Nombreux sont, ici encore, les droits fondamentaux susceptibles d’être mis à mal par cette mesure : droit de propriété, inviolabilité du domicile, droit au respect de la vie privée et familiale… Ici encore, les garanties apportées sont insuffisantes et le contrôle juridictionnel limité.
Ce texte est vertigineux, mes chers collègues, et l’unanimisme qu’il recueille contre lui parmi les professionnels du droit et les institutions de défense des droits de l’homme semble impuissant à faire vaciller les certitudes qui animent le Gouvernement.

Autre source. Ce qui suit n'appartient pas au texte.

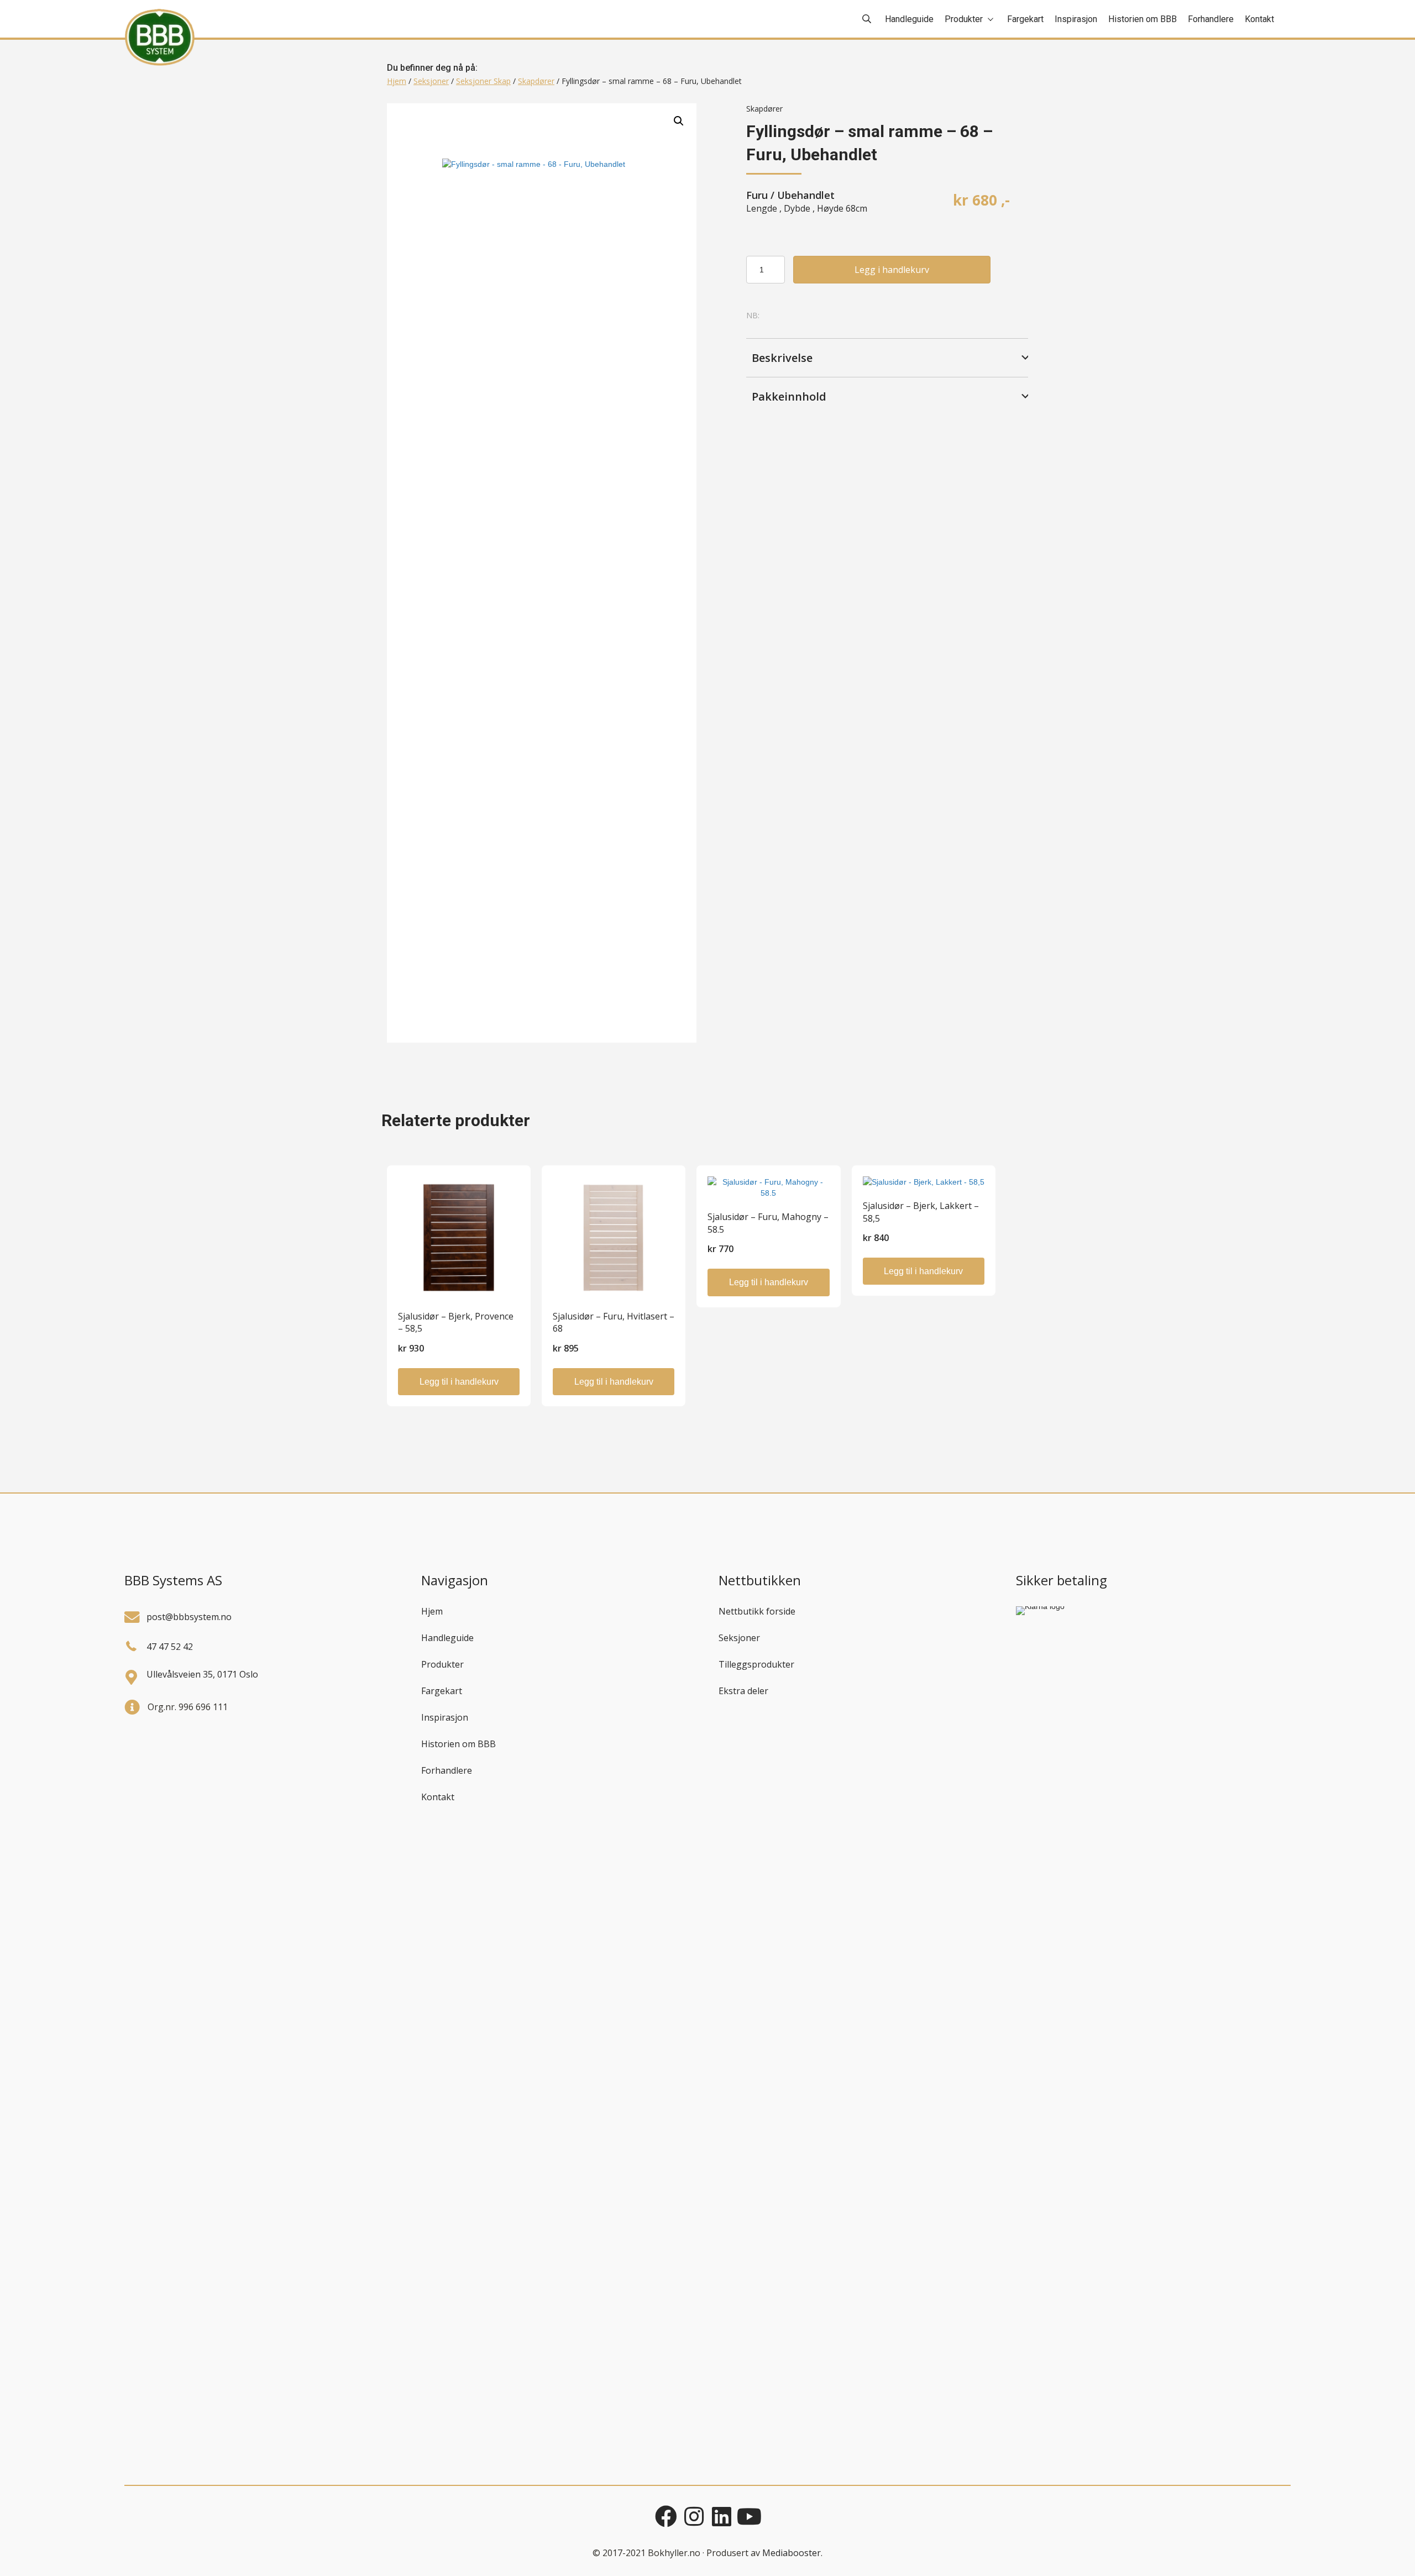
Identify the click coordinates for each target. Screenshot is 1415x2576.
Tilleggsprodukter (756, 1664)
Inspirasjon (444, 1717)
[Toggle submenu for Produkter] (990, 19)
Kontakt (437, 1797)
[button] (679, 121)
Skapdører (536, 81)
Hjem (396, 81)
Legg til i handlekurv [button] (459, 1381)
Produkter (442, 1664)
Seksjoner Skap (483, 81)
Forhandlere (446, 1770)
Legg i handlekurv (892, 270)
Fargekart (441, 1691)
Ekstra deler (743, 1691)
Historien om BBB (458, 1744)
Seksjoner (431, 81)
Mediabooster (791, 2553)
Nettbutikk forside (757, 1611)
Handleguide (447, 1638)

Permettez-moi de citer les mots très forts de Mireille Delmas-Marty, professeure émérite au Collège de France, dans sa lettre ouverte au Président de la République : « Il n’y a pas à choisir, monsieur le Président, la sécurité ou les libertés. Vous-même et votre gouvernement, sous le contrôle du nouveau Parlement, vous devez assurer l’une et l’autre, en acceptant qu’elles ne soient absolues ni l’une ni l’autre. Quand Paul Ricœur – de qui M. Macron se dit proche et dont il ne semble pas avoir lu l’œuvre ! – rappelait la finitude humaine, il ne disait rien d’autre. Ce n’est pas en introduisant dans le droit de notre pays, après les réformes sécuritaires accumulées depuis la loi de novembre 2001, les principales dispositions qui accompagnent l’état d’urgence que vous vaincrez les fureurs sacrées du terrorisme radical. »
Si ces mots ne peuvent vous convaincre, mes chers collègues, peut-être peuvent-ils a minima vous faire réfléchir, vous pousser à prendre le temps du débat et à ne pas adopter en quelques heures, à quelques jours des congés d’été, des dispositions d’une telle gravité.